2.3. NU dan Pemikiran Islam Modern

Banyak yang memandang NU adalah kelompok tradisional, sarungan atau berbagai sebutan yang artinya bahwa NU tidak adaptif terhadap dinamika perubahan. Anggapan seperti itu sekali lagi lahir dari mereka yang tidak memahami NU. Memang betul bahwa kepatuhan warga NU terhadap pemimpin nya sangat tinggi, terkesan bahwa pola patron-klien berlaku. Tapi jika cermat melihat perkembangan saat ini, NU sebetulnya (terutama generasi mudanya) berada di garda depan dalam pemikiran Islam modern dan berbagai aspek modernisasi lainnya.

2.4. NU Dalam Proses Demokratisasi

Memang NU tidak bisa dilepaskan dari politik, karena misi NU yang juga untuk memperjuangkan demoktratisasi, tapi otokritik yang muncul dalam NU sendiri telah terang-terangan mengharapkan bahwa harus ada ketegasan antara wilayah politik dan non-politik yang menjadi bidang garapan NU. Dan para elite NU harus mampu mensterilkan NU dari mereka yang punya kecenderungan politik praktis yang besar.
Otokritik yang dilakukan secara internal dalam tubuh NU, memang mengharapkan bahwa NU hadir sebagai gerakan moral dalam memperjuangkan demoktratisasi. Karena ketika organisasi sebesar NU kemudian terseret dalam permainan dukung-mendukung satu orang atau kelompok tertentu, maka sejak itu NU akan kehilangan kedudukannya sebagai gerakan moral milik bangsa. Bahwa NU tetap harus memperjuangkan proses demokratisasi, tidaklah perlu diragukan lagi. Karena itu NU memfasilitasi dan memberikan dukungan bagi warga terbaiknya untuk masuk dalam gelombang politik praktis dengan menggunakan jalur dan wadah yang memang disediakan untuk itu. Banyak warga NU yang tertarik untuk menyalurkan aktivitas politik praktis melalui PKNU, PKB, Golkar, PPP,PBR, PAN, PKS dan bahkan partai-partai lain. Mereka semua tetap disadari sebagai warga NU, tapi secara kelembagaan NU tetap dipertahankan secara netral. Inilah semangat yang diharapkan oleh para pendiri NU mengenai posisi dan kedudukan NU dalam politik nasional.

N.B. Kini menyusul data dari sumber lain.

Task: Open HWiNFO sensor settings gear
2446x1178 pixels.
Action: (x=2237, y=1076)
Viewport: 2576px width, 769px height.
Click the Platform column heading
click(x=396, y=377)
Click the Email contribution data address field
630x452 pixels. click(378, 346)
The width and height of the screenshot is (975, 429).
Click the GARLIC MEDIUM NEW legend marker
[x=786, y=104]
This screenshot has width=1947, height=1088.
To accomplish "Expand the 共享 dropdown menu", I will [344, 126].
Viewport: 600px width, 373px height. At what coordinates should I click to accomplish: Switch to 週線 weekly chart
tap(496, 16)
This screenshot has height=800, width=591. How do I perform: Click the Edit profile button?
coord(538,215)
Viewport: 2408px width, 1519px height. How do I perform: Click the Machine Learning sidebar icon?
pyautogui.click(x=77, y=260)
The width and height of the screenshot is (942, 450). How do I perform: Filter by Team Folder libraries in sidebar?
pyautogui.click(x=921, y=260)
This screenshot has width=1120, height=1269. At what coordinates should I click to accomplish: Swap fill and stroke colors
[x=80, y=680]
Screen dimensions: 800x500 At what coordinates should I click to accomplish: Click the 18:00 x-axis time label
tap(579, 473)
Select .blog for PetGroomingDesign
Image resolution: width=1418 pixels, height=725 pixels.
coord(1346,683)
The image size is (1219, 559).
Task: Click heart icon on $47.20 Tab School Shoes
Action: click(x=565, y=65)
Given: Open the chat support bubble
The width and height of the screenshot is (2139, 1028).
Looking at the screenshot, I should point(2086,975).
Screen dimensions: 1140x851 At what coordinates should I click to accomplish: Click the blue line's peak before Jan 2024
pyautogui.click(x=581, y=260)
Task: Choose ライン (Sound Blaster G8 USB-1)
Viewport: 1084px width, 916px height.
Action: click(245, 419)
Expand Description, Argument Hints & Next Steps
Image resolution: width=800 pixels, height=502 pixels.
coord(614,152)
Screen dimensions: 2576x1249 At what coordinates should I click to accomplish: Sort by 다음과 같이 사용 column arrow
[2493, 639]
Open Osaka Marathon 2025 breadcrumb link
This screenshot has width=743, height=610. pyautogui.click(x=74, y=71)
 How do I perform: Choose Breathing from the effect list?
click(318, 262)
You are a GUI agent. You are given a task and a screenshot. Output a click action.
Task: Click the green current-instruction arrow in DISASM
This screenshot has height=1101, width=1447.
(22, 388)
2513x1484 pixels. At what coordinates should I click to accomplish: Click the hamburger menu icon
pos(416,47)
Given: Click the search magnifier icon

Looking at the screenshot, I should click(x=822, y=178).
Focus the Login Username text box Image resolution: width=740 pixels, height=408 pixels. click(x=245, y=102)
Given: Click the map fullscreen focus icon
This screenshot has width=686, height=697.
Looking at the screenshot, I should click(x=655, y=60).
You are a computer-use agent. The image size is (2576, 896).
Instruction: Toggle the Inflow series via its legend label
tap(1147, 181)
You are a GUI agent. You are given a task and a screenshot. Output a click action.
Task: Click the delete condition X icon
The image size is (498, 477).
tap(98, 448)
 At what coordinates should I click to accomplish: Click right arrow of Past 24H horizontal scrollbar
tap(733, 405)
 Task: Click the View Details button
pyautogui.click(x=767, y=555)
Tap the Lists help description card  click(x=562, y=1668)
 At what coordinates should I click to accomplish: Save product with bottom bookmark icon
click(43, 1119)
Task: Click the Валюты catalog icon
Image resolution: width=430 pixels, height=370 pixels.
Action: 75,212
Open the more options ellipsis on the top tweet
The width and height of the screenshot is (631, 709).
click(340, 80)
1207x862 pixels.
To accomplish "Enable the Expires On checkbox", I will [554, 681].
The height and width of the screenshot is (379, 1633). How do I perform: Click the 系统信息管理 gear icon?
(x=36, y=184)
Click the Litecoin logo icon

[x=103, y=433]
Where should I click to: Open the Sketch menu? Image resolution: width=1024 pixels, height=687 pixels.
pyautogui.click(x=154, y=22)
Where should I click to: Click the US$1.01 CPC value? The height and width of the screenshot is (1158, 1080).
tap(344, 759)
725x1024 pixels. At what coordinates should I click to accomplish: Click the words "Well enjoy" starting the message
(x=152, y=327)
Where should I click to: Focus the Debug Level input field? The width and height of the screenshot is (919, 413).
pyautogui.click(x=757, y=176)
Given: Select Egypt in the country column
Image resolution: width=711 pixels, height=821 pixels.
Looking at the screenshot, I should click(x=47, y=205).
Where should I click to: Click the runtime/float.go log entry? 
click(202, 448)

2.5. Peran NU dalam kehidupan masyakat

Trsdisi NU yang tumbuh dan terus berkembang di Indonesia sangat kental dengan Nuasa keagamaan. Hal itu sudah dilakukan oleh para sesepuh NU pada lalu dan terus menjadi tradisi sampai sekarang. Seperti, tradisi Yasin dan Tahlilan Saat kematian, Istighosah dan tawassul, dan peringatan mauilid nabi. Tradisi ini sudah menjadi aktivitas orang NU di seluruh indonesia walaupun sebagian kelompok menganggap tradisi-tradisi itu bid'ah karena kaum nahdliyyian sudah mempunyai dalil tentang tradisi-tradisi itu sendiri.

A. Dalil ke-Absah-an Yasin dan Tahlilan Saat kematian.
Pada dasarnya memang tidak ada contoh langsung dari Rasulullah SAW tentang tahlilah yang dilakukan terutama dalam kaitannya dengan kematian seseorang. Sehingga melakukan hal itu bukan termasuk anjuran yang dibakukan sebagai bagian dari tata cara ritual kematian. Namun bila masalahnya kita bedah berdasarkan bolehkah melakukan atau ikut dalam tahlilan? Atau berdosakan bila melakukan tahlilan? Maka kita perlu merinci terlebih dahulu apa itu tahlilan. Paling tidak ada dua unsur utama dalam tahlilan: Pertama, bagaimana hukum mengirimkan pahala kepada orang yang sudah mati. Kedua, makanan yang dihidangkan oleh keluarga mayit itu apakah boleh dimakan atau tidak.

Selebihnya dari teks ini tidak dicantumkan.